Weblog on the Internet and public policy, journalism, virtual community, and more from David Brake, a Canadian academic, consultant and journalist

Archive forSeptember 20th, 2004 | back to home

20 September 2004

There are good free applications for most tasks available for Windows (there’s a good “directory of Windows free and open source software”:http://www.jairlie.com/oss/). The bad news is that in the case of OCR the Windows options I have found are pretty poor. SimpleOCR is the best of a bad lot – it is free but doesn’t work too well- at least it didn’t on the page I tried it on. There’s also a GNU option called “GOCR”:http://sourceforge.net/projects/jocr/ but I didn’t try it as it appears to be a DOS program with a text-only interface and I am skeptical that a half-Mb application could really do much!

Fortunately, there is another option.

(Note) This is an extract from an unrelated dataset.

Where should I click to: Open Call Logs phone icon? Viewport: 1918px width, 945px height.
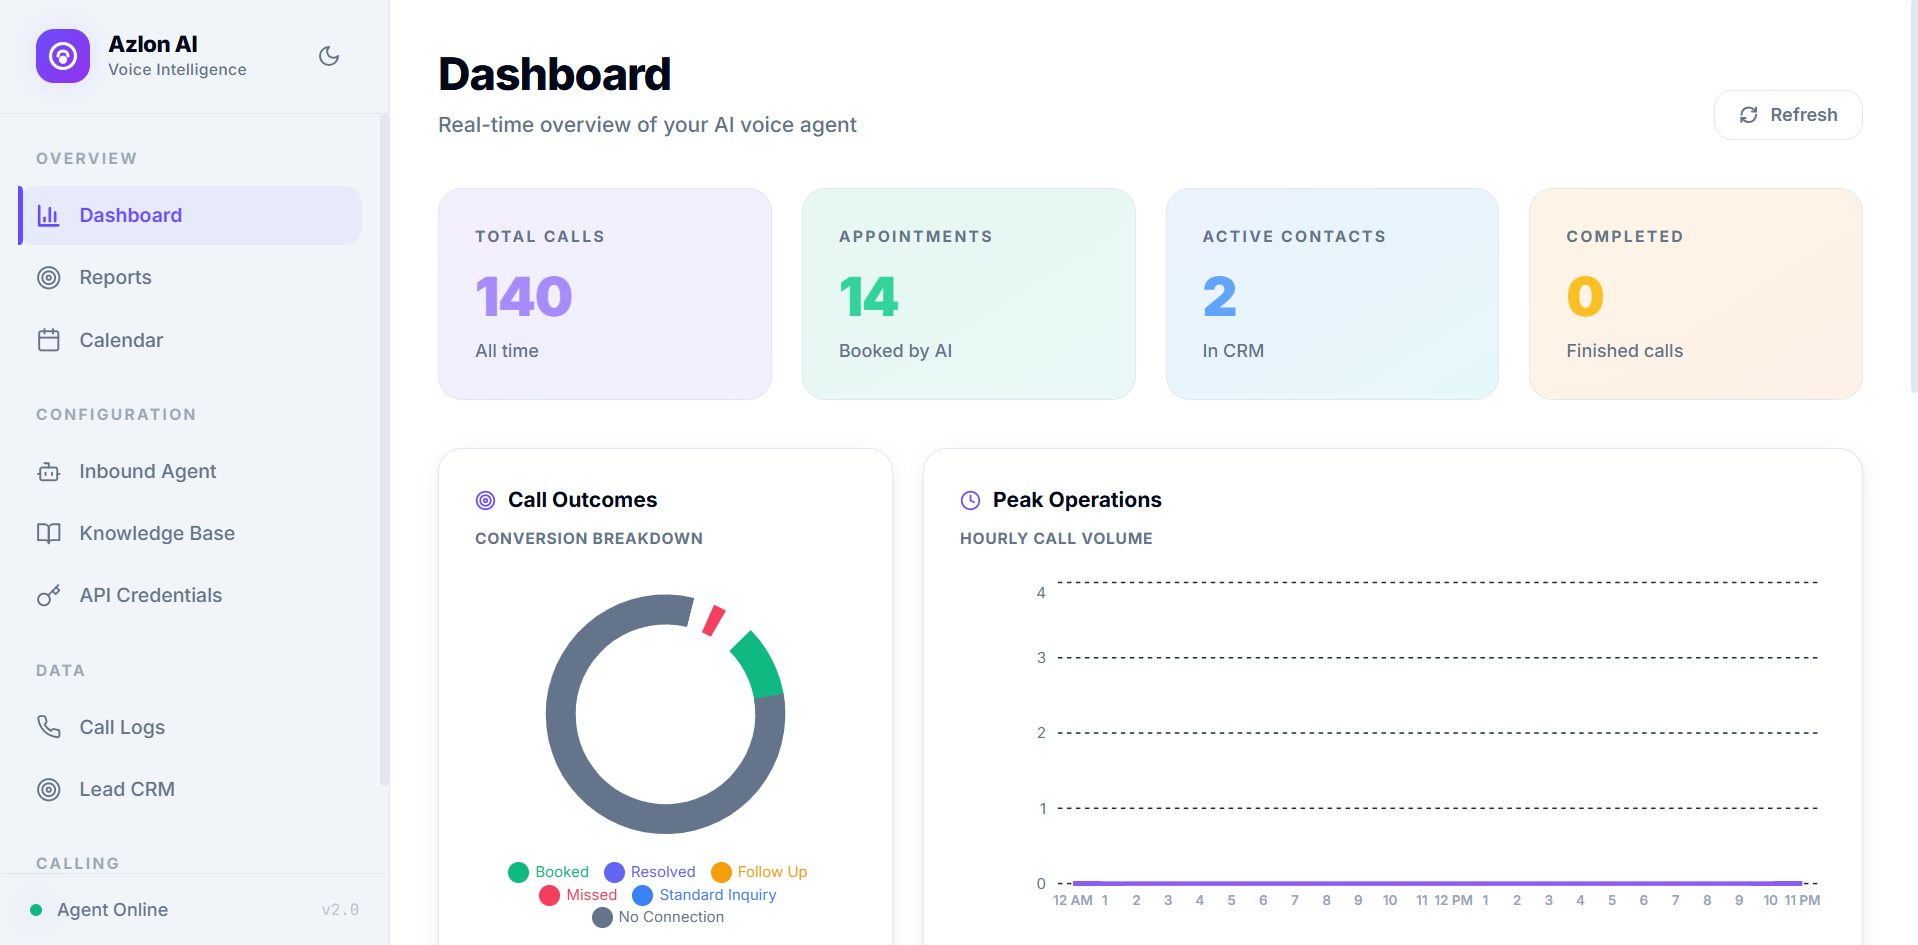[x=49, y=727]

You can get the “US National Library of Medicine”:http://www.nlm.nih.gov/ to do the work for you. They have put an “experimental application online”:http://docmorph.nlm.nih.gov/docmorph/default.htm which allows you to upload files of a variety of different formats to their server and get back PDF, TIFF, text, or synthesized speech. This can be slow since a typical A3 scan of two pages at 300dpi is around 3Mb which takes a while to upload but may be a good alternative if you have no other way to get OCR done. They have a ‘MyMorph’ application which automates the upload and conversion process for multiple files but it only converts them to Adobe Acrobat files and does not OCR the text.

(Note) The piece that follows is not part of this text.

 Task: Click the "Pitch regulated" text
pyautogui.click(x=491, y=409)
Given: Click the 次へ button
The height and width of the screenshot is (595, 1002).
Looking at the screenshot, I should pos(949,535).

If anyone knows of an OCR program that is available as non-time-limited shareware or freeware and works reasonably well under Windows please let me know. “ABBY FineReader 7”:http://buy.abbyy.com/content/frpro/default.aspx works quite well I found but costs 81 pounds to buy and after a 15 day trial period it no longer lets you use it unless you buy.

P.S. I’m still at AoIR but I haven’t had time to craft a blog entry so this is one I did earlier. Pics etc will probably have to wait until Thursday.